What Toronto Maple Leafs players said after gutting OT loss

May 10 2025, 10:00 am

The Toronto Maple Leafs might’ve shaken off some of their playoff demons this year so far, but they can’t quite rid themselves of Brad Marchand.

In overtime of a Game 3 second-round matchup against the Florida Panthers on Friday where Toronto could’ve taken a 3-0 series lead, it was the 36-year-old Marchand scoring his 12th career playoff goal against the Leafs to end the game with a 5-4 score.

While Toronto still has the series lead and a chance to go up 3-1 on Sunday, the mood wasn’t exactly jovial when the team met the media postgame after the loss.

“In overtime, we had our opportunities. We had offensive zone time and were doing things. It is a bounce. That is what happens in overtime, a lot of the time,” Toronto head coach Craig Berube said.

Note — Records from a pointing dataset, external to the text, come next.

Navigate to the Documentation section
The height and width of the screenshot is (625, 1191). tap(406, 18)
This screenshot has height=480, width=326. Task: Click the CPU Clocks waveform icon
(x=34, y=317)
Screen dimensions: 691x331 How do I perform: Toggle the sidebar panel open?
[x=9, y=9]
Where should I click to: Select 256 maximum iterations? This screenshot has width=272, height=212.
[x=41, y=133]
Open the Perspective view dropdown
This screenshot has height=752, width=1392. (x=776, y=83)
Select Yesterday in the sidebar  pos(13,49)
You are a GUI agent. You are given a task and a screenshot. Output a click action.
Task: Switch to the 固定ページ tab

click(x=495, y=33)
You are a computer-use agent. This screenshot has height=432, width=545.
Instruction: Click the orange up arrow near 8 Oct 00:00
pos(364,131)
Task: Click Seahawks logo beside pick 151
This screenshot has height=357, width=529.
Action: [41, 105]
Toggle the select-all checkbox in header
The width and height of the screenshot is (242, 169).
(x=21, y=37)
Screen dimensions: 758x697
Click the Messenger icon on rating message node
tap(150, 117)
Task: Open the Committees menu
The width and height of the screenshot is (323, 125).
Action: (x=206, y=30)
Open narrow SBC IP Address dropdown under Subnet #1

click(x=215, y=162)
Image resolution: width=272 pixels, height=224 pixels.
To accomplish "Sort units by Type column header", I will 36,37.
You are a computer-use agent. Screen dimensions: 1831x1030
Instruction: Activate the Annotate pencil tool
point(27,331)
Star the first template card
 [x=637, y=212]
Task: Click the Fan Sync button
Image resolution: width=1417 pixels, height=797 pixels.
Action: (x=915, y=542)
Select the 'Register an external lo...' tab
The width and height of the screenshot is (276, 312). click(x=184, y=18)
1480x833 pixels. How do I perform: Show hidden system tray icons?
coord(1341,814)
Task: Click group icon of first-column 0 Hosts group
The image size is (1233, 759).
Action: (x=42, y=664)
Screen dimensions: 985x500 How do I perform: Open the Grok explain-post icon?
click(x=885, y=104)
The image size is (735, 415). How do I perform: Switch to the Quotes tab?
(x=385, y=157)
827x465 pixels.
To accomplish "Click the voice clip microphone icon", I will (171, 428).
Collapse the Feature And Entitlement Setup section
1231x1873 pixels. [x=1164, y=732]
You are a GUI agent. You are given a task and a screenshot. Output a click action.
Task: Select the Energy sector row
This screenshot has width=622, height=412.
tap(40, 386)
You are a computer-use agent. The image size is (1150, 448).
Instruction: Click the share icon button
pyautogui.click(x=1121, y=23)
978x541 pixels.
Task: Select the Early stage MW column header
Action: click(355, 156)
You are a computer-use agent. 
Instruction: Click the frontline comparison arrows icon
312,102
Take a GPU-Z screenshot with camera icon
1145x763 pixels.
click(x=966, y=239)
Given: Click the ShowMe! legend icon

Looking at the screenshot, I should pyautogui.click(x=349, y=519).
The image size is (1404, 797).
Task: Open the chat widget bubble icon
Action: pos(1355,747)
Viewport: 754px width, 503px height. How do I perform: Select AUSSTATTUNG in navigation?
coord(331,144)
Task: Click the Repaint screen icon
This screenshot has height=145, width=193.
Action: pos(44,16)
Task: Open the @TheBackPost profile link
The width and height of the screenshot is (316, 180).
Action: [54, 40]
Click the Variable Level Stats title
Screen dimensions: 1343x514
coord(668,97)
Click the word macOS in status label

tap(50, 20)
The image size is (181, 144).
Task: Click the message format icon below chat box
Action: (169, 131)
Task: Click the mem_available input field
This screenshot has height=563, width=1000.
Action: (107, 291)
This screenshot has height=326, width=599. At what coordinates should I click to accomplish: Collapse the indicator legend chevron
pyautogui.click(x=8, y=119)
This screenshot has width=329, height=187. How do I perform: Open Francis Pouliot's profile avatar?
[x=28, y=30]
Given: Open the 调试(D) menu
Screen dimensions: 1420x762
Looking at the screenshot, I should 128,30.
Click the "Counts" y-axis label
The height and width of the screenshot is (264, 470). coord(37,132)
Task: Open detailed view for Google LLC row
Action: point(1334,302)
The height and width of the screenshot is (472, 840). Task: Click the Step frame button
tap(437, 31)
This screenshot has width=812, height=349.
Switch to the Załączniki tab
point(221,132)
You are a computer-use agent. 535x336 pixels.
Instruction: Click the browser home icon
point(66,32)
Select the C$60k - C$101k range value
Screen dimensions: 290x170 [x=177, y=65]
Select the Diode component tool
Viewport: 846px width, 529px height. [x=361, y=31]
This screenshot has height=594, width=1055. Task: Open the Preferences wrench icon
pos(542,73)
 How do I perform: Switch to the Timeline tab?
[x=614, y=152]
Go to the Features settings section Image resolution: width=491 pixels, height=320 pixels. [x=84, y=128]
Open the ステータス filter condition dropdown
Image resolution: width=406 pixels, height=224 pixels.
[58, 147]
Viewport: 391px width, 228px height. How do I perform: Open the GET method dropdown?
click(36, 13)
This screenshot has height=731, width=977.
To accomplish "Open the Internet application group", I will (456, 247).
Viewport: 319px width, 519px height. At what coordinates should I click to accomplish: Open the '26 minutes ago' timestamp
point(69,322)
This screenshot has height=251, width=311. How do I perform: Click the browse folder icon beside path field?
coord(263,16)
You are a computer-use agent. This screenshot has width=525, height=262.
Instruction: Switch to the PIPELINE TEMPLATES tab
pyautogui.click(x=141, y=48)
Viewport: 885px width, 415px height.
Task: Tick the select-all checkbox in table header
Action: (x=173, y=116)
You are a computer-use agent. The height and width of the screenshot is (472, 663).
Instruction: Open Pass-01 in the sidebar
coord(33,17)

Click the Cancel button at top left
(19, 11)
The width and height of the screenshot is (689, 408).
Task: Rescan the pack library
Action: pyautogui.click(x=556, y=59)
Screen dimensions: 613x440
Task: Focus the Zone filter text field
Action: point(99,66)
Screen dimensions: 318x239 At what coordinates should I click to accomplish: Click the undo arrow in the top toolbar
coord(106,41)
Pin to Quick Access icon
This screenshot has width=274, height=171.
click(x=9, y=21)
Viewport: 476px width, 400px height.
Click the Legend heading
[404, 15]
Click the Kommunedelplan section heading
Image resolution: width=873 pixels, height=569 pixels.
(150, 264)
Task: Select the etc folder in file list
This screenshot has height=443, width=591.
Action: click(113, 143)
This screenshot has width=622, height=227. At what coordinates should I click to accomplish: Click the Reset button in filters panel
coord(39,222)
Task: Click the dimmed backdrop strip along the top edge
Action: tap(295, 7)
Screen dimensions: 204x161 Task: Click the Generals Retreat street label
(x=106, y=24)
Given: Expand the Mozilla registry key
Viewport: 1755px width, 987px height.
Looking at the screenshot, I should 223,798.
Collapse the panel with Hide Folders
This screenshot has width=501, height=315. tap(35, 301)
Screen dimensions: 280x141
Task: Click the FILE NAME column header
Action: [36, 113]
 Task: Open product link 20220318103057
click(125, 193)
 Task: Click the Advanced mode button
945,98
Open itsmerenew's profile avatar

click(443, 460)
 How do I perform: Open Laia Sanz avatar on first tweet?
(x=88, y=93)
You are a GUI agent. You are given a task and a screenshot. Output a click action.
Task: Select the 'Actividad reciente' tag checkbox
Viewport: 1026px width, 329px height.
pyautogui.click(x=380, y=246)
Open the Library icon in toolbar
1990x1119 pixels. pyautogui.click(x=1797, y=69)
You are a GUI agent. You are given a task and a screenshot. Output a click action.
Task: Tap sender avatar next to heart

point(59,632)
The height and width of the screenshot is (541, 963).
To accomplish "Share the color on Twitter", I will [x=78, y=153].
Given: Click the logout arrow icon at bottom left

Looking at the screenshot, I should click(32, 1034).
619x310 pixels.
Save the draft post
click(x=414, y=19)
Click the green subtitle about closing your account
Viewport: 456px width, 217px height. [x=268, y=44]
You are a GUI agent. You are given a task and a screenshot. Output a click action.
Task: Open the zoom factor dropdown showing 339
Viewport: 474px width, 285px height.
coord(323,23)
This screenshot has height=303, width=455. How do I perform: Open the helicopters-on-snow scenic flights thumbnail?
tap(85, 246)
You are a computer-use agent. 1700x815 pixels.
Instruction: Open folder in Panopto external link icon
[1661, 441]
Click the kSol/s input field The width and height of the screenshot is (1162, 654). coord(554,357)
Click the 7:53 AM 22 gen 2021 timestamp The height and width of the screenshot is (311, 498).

As for Leafs goalie Joseph Woll, who let in the overtime winner and suffered his first loss of the playoffs, the mindset is all about moving forward to try to win the next one.

“Shake it off. Bounces go both ways in hockey. Just came out on the wrong side. We’ve done a good job all year of sticking to our process. That’s what we fall back on,” he said.

After being forced into the role following Anthony Stolarz’ head injury, Woll has let in 11 goals on just 86 shots, posting up a tough .869 save percentage.

With a career playoff and regular season mark both at .910, Toronto will need Woll to step his performance up over the remainder of the series if they’re going to win two more games and move onto the Conference Final.

Marchand’s goal appeared to take a bounce off of veteran Toronto defender Morgan Rielly. Despite scoring a goal of his own, two different Florida goals on the evening deflected in off of the Leafs’ longest-serving player, with Alex Barkov also banking one in off Rielly.

“We expected them to be desperate, and they were,” Rielly said. “It happens. I mean, that’s how pucks are going in right now. It seems, not just in this series, look at last series and kind of around the playoffs, that’s, that’s how it’s going in.”

Toronto and Florida head back to Amerant Bank Arena in Sunrise for Game 4 on Sunday evening.

“It’s been extremely competitive and, you know, really physical all the way through. So as we go, I would only expect that to continue to to rise,” Rielly added.